In a blog post on Thursday, Google’s global privacy counsel Peter Fleischer laid out the company’s response to an order from the CNIL, France’s data protection agency. In June, the CNIL ordered that under right to be forgotten, Google should remove links in search results worldwide.
The agency said in a statement, “The CNIL considers that in order to be effective, delisting must be carried out on all extensions of the search engine and that the service provided by Google search constitutes a single processing.” The idea is that results shouldn’t just be removed from www.google.fr and other European Google versions; they should be removed on all of them everywhere.
Google strongly disagrees. Fleischer wrote:
While the right to be forgotten may now be the law in Europe, it is not the law globally. Moreover, there are innumerable examples around the world where content that is declared illegal under the laws of one country, would be deemed legal in others … If the CNIL’s proposed approach were to be embraced as the standard for Internet regulation, we would find ourselves in a race to the bottom. In the end, the Internet would only be as free as the world’s least free place.

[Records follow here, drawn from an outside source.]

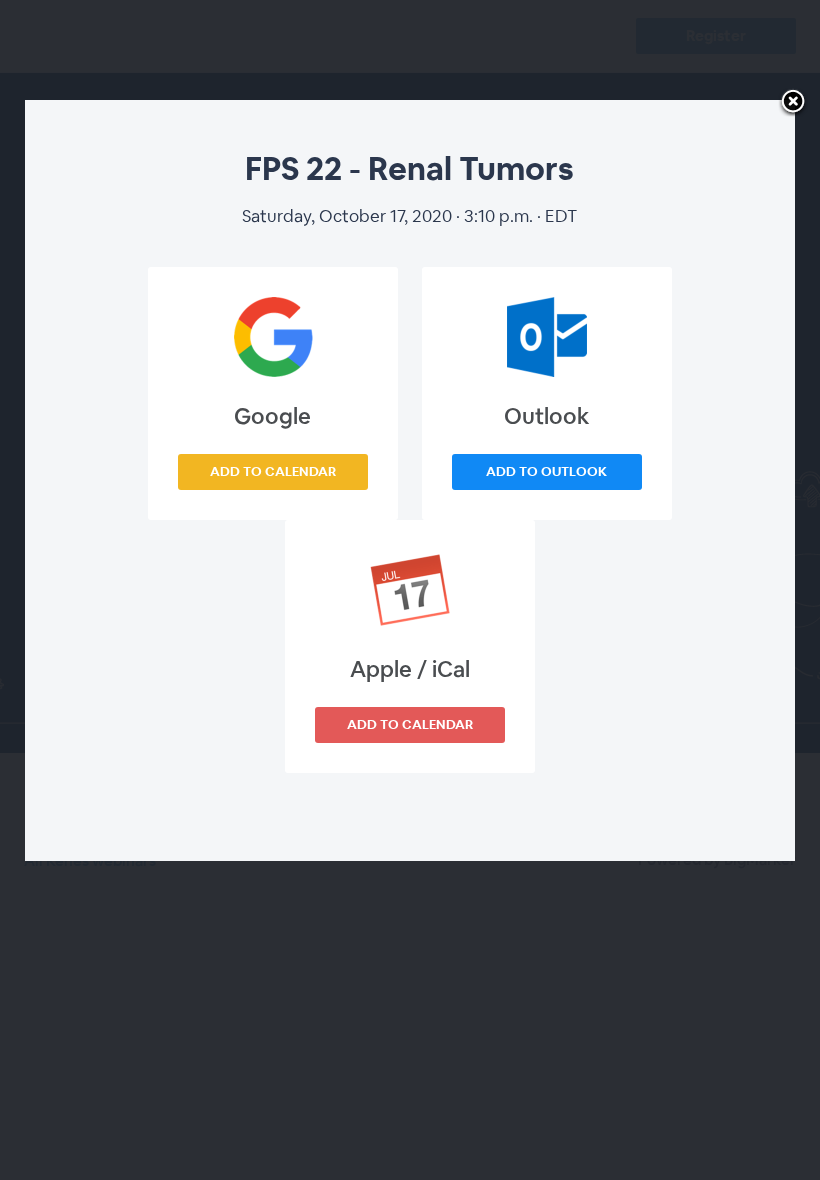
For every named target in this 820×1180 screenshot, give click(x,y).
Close (793, 103)
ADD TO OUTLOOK (546, 471)
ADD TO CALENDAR (273, 471)
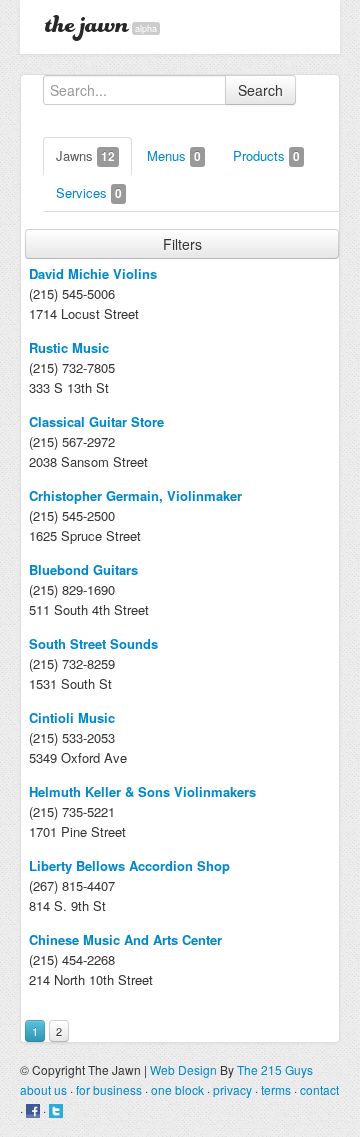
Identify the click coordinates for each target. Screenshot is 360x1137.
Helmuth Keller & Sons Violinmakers (142, 791)
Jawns (85, 155)
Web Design (183, 1069)
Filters (182, 244)
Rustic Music (69, 347)
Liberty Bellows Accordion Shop (129, 865)
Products (266, 155)
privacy (232, 1089)
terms (276, 1089)
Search (260, 90)
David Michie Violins (93, 273)
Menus (174, 155)
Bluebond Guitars (83, 569)
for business (109, 1089)
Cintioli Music (72, 717)
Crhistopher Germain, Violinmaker (135, 495)
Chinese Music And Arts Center (125, 939)
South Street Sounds (93, 643)
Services (89, 192)
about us (43, 1089)
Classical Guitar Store (96, 421)
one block (177, 1089)
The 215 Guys (275, 1069)
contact (319, 1089)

Taking France as an example, to respond to CNIL, Fleischer also pointed out that 97 percent of French Google users access the company’s services through www.google.fr, so it’s not like French users are frequently encountering links that they shouldn’t see under right to be forgotten.
The CNIL said that Google had 15 days to begin removing links from its global search engine system before the agency began drafting a report to recommend sanctions. Google said Thursday, “we respectfully disagree with the CNIL’s assertion of global authority on this issue and we have asked the CNIL to withdraw its Formal Notice.”
If the CNIL attempts to move forward with this global version of right to be forgotten, its impact will stretch far beyond Google. Hopefully it won’t get that far.